> **Doel 1**: Wissel in de rijen "blue" om voor "green", te beginnen bij de regel met "Task: Click Bug" en te stoppen na de regel met "Click the blue". Geef alleen die regels terug en laat al het andere ongewijzigd, alsjeblieft.

> **Aangeleverde tekst**:

In elk geval wreekt zich nu de roemruchte ramp die we kennen als 'Norm 2' want dat had beter 'Vod 2' kunnen heten.
En dat de VSCD na 'Vod 2' dus geen toetsinstrument had en alleen de centen liet tellen, gepaard aan de zwaar ondermaatse kwaliteit van de theater-'technische' adviesbureaux, die vaak geen bal van (in elk geval de hijs-)techniek wisten. 
Heel veel theaters zitten voorlopig opgezadeld met (wan-)producten die mede door hen 'geadviseerd' zijn, maar waarvoor ze nooit aansprakelijk kunnen worden gesteld.
_Wil je er ongestraft een zooitje van maken en tegelijk je zakken vullen?_ 
_Wordt bankdirecteur of TT-adviseur!_

----------


## LJKEVIN

Harco (een kleine leverancier van trekkenwanden) is ook falliet geweest een tijdje geleden en heeft ook een doorstart gemaakt..

> **Rijen bij opdracht**:
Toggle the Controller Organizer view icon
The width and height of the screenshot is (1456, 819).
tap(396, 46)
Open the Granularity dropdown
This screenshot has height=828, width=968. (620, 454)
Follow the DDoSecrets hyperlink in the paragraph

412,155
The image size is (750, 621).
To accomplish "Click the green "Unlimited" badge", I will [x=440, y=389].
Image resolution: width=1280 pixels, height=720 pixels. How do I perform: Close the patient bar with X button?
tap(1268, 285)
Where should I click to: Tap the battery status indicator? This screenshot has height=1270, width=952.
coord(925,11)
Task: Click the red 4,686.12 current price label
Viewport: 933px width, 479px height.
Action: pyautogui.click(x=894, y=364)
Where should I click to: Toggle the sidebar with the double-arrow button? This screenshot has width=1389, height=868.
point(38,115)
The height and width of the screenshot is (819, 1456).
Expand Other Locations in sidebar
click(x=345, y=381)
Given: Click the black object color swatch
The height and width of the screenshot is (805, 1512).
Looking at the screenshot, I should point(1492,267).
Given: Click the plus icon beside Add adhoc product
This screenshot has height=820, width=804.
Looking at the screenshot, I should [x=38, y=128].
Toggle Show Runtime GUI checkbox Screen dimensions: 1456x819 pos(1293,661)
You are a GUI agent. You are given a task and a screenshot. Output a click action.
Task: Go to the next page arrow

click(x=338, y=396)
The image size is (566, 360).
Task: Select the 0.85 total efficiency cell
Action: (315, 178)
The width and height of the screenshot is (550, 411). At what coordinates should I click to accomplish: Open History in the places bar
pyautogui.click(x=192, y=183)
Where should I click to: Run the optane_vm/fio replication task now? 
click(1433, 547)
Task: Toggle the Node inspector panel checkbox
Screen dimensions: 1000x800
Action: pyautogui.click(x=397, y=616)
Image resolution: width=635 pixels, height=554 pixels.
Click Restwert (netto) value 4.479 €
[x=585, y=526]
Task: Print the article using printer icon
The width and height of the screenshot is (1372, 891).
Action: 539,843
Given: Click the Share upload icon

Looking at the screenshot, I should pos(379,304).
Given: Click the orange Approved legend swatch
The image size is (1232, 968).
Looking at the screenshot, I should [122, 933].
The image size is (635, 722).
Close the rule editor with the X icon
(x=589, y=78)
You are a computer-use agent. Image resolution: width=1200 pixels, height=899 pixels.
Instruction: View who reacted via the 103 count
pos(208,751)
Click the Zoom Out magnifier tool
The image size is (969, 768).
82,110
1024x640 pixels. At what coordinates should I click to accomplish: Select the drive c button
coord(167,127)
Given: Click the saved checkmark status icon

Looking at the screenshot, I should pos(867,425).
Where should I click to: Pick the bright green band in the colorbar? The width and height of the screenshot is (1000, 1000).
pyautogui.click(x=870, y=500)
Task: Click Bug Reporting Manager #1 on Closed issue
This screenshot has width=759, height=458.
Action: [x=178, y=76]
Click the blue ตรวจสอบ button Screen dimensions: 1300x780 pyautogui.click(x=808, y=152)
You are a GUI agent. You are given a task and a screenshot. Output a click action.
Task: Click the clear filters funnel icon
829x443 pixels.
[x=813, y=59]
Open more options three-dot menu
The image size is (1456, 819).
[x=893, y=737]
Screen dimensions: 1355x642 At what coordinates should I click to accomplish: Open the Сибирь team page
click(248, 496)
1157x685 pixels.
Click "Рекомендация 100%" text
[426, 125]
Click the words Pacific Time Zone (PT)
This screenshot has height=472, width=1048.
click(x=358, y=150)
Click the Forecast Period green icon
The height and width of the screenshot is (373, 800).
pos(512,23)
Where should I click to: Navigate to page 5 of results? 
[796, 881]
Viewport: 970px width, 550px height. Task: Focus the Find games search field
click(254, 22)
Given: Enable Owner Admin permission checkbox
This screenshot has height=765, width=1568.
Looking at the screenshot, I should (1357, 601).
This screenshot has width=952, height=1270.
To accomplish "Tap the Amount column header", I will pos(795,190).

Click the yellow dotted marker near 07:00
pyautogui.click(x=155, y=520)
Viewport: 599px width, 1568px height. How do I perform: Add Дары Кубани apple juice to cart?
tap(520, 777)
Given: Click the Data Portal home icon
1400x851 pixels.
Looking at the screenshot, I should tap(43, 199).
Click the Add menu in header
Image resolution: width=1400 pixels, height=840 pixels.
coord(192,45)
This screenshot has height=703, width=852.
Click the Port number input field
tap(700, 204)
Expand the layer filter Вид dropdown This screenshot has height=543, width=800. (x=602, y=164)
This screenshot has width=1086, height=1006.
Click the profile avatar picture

> **Doel 2**:
Beantwoord aan de hand van de aangeleverde tekst:
(a) Welke naam had 'Norm 2' beter kunnen krijgen?
(b) Wat liet de VSCD na 'Vod 2' alleen tellen?
(c) Welke leverancier van trekkenwanden is failliet geweest en heeft een doorstart gemaakt?

> **Antwoord 1**:
Task: Click Bug Reporting Manager #1 on Closed issue
This screenshot has width=759, height=458.
Action: [x=178, y=76]
Click the green ตรวจสอบ button Screen dimensions: 1300x780 pyautogui.click(x=808, y=152)

> **Antwoord 2**:
(a) 'Vod 2'
(b) De centen
(c) Harco